## What the exercise asks
Find each line below that contains the word "width", and copy those lines.

(Lines for locating described items)
###

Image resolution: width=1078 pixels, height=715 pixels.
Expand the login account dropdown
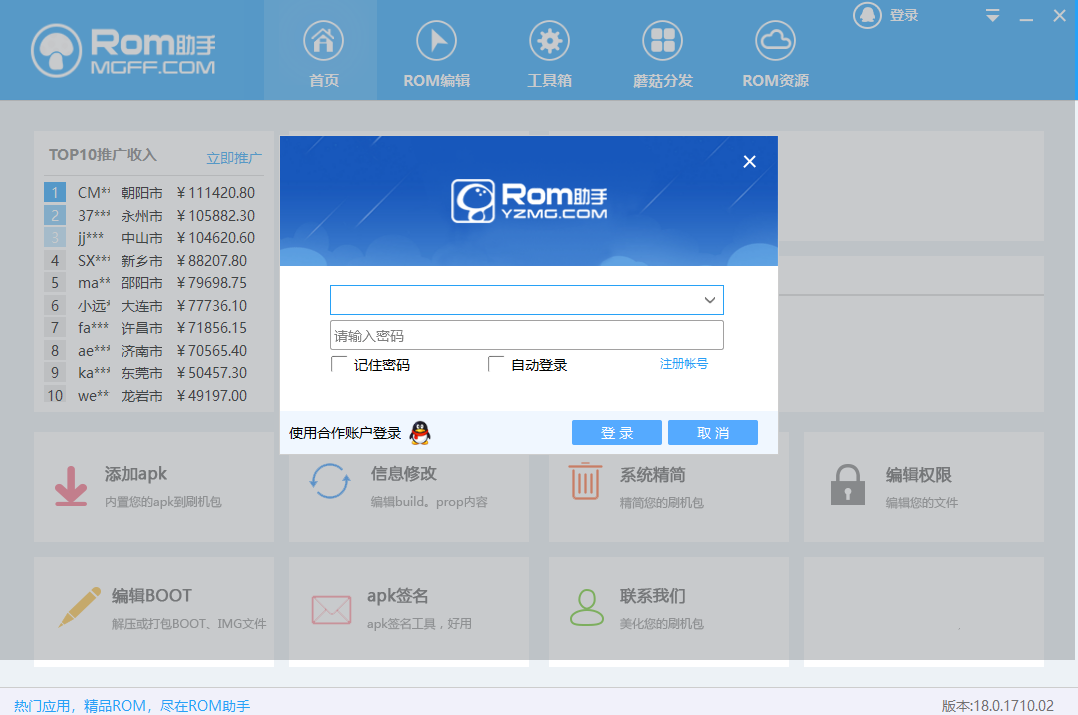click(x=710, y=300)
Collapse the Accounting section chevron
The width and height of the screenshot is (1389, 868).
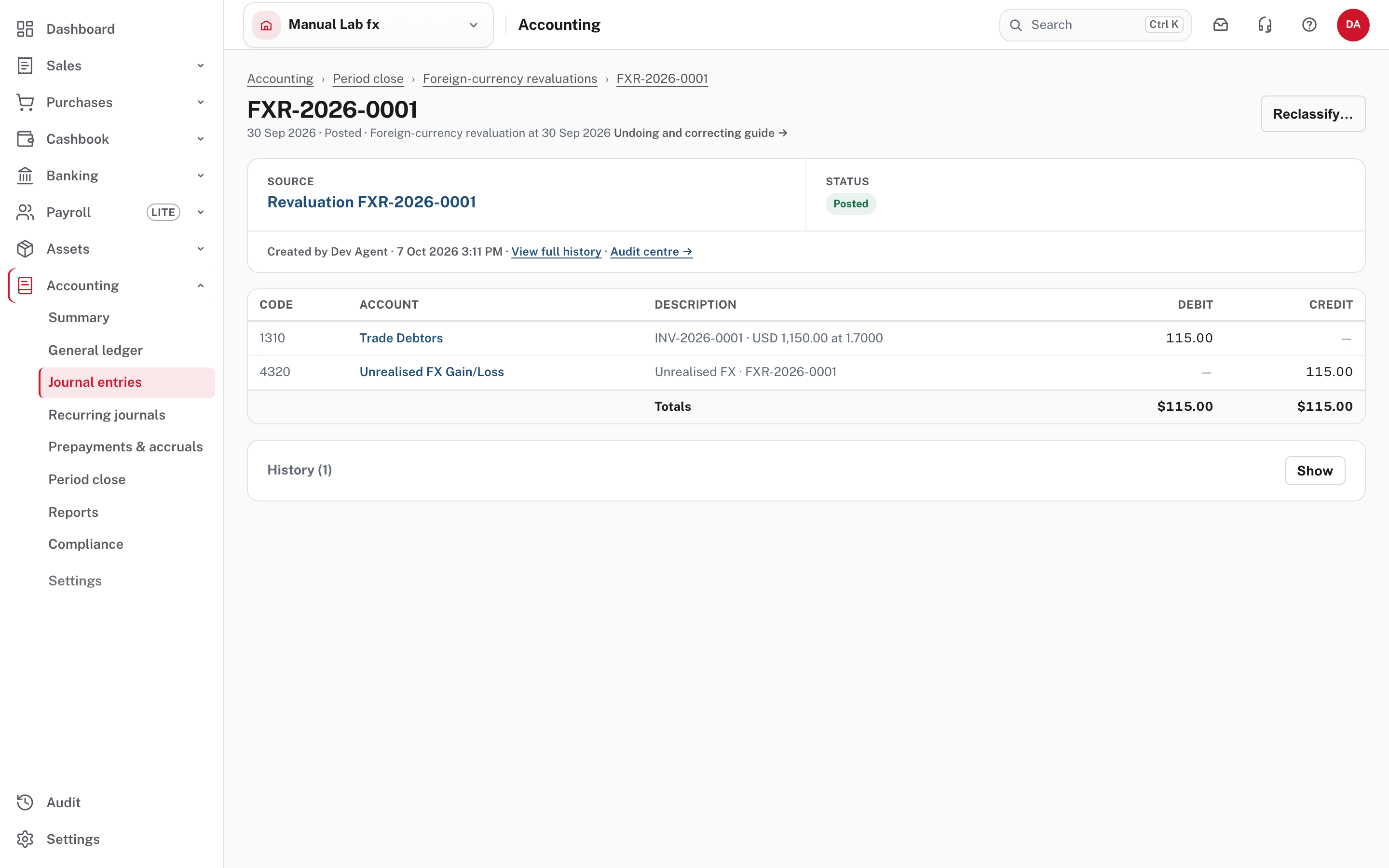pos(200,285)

###

## The completed task
Image resolution: width=1078 pixels, height=715 pixels.
The width and height of the screenshot is (1389, 868).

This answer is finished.